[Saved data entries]
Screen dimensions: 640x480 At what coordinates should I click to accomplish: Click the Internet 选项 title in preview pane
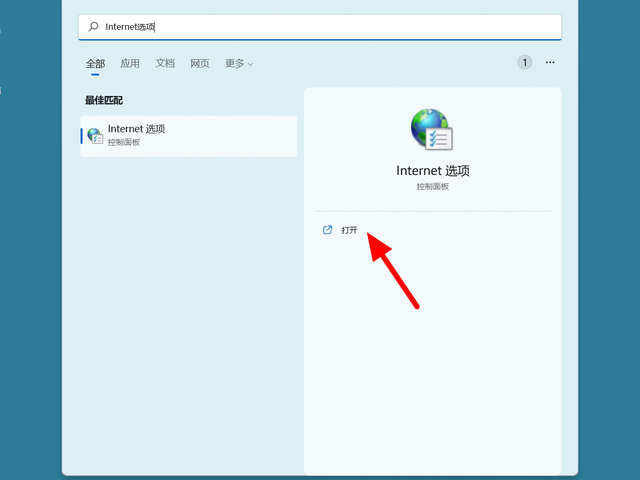pyautogui.click(x=433, y=171)
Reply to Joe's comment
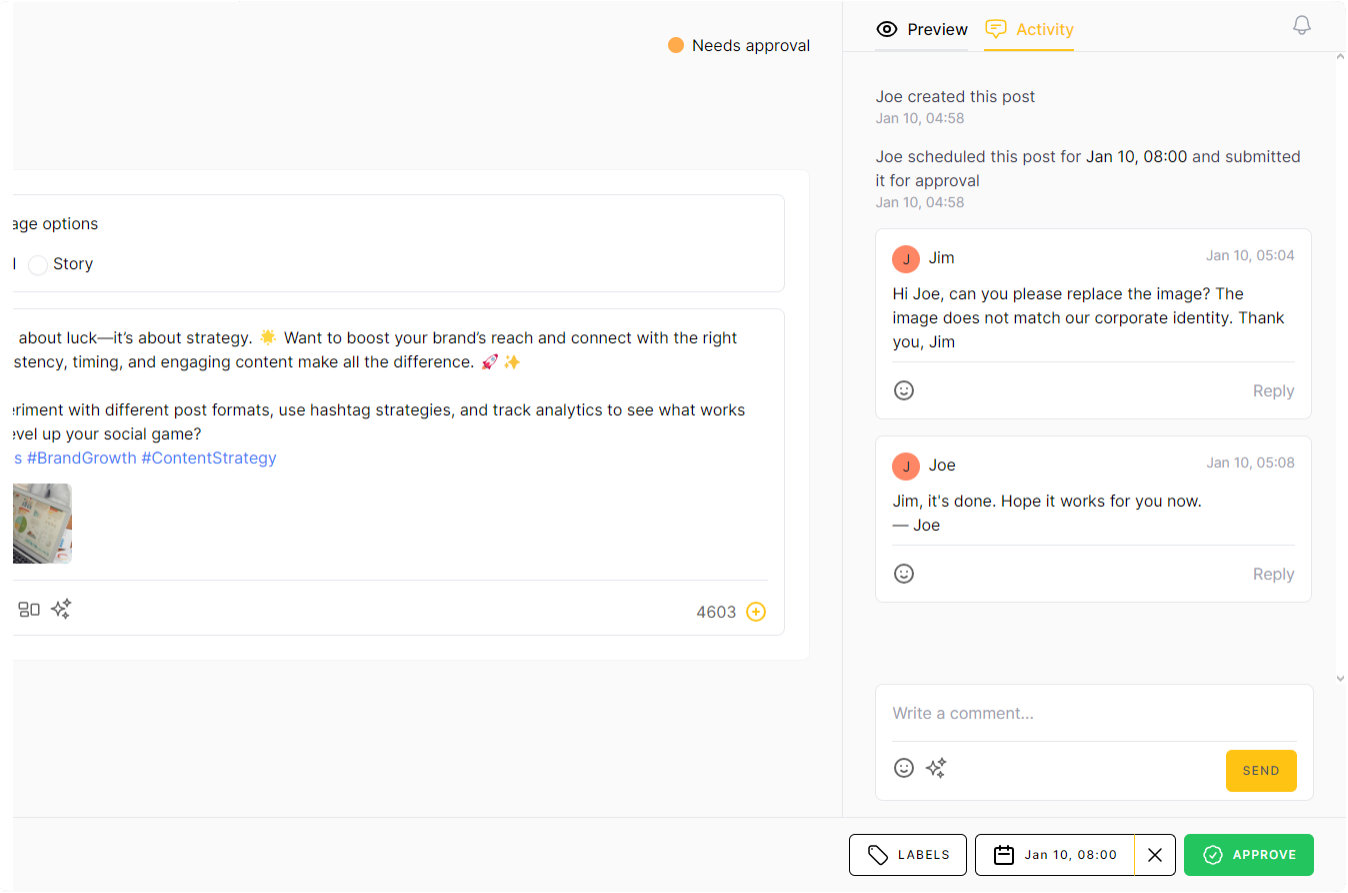This screenshot has width=1348, height=893. click(1273, 574)
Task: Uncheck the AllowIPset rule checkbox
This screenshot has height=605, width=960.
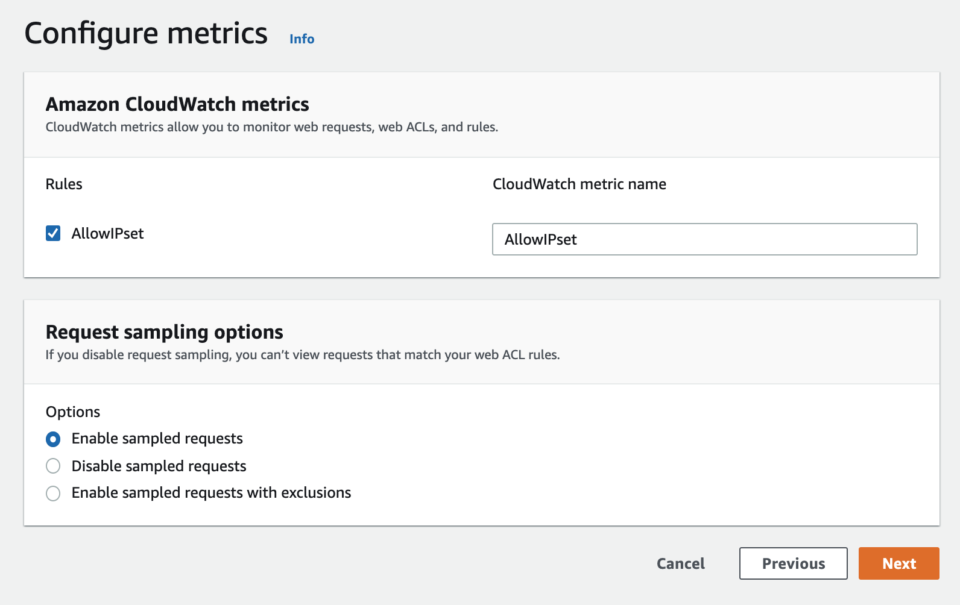Action: [53, 234]
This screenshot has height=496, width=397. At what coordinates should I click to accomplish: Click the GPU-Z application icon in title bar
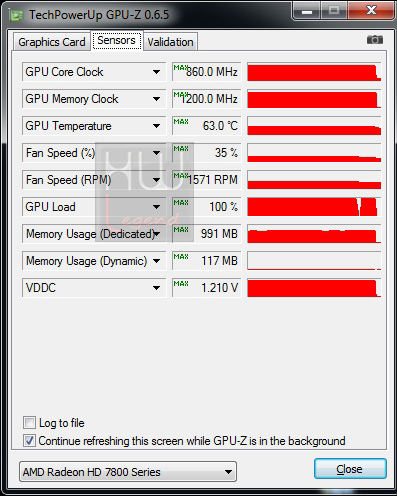point(16,15)
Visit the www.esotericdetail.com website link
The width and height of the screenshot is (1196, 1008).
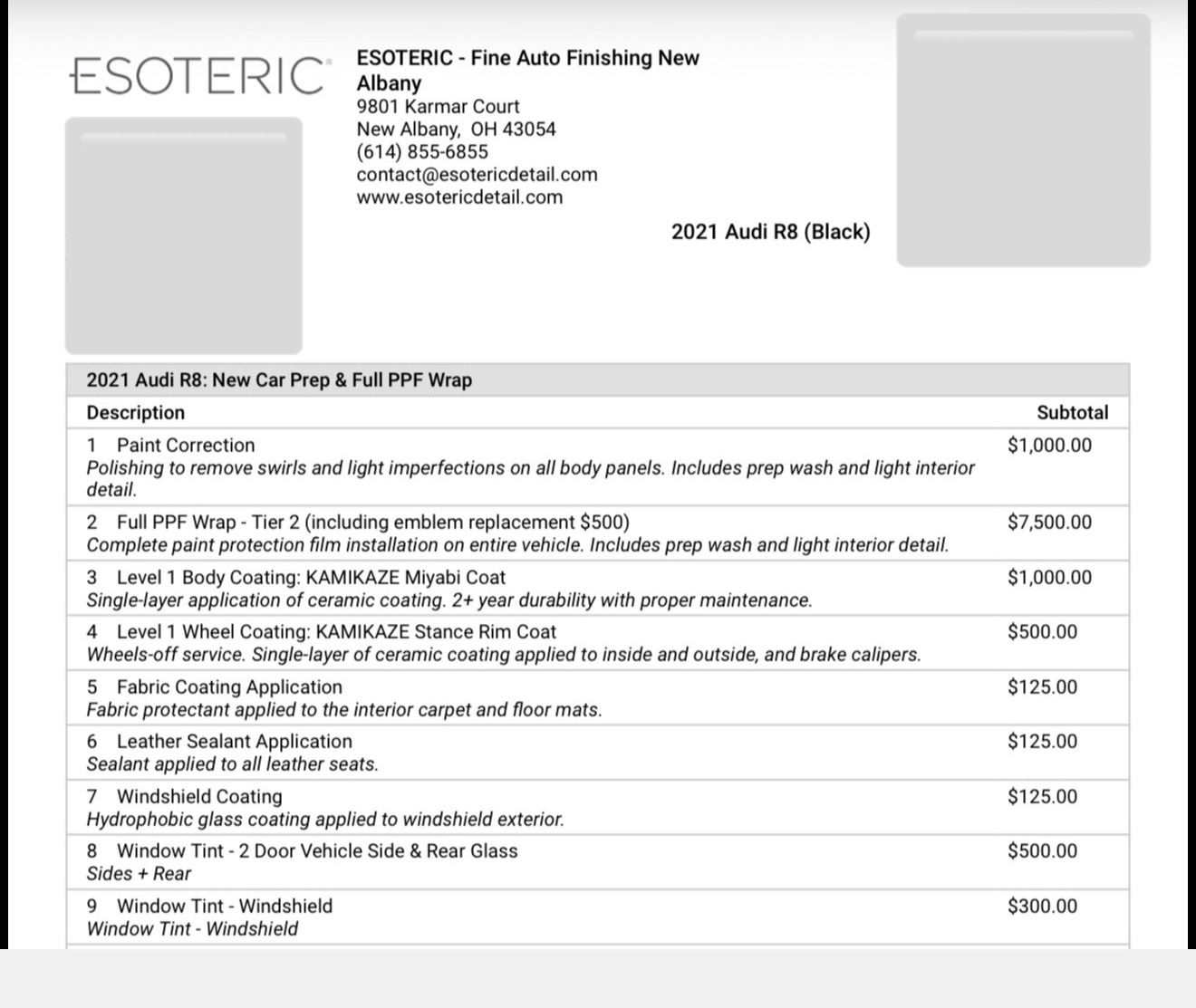[459, 197]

### WORK TASK
Provide the lines again, unchanged, from where the data above begins through the line containing "Task: Uncheck the AllowIPset rule checkbox", both ends included, omitting pictures and adding nothing.

### SOLUTION
Screen dimensions: 640x480 At what coordinates should I click to accomplish: Click the Internet 选项 title in preview pane
pyautogui.click(x=433, y=171)
Reply to Joe's comment
This screenshot has width=1348, height=893. click(1273, 574)
Task: Uncheck the AllowIPset rule checkbox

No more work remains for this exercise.